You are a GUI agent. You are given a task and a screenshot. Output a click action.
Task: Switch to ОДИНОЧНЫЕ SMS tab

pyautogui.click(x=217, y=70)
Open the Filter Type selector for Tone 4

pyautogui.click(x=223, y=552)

## Aim of the task
What is needed is the full listing, reproduced exactly.

## Solution to this exercise
You are a GUI agent. You are given a task and a screenshot. Output a click action.
Task: Switch to ОДИНОЧНЫЕ SMS tab

pyautogui.click(x=217, y=70)
Open the Filter Type selector for Tone 4

pyautogui.click(x=223, y=552)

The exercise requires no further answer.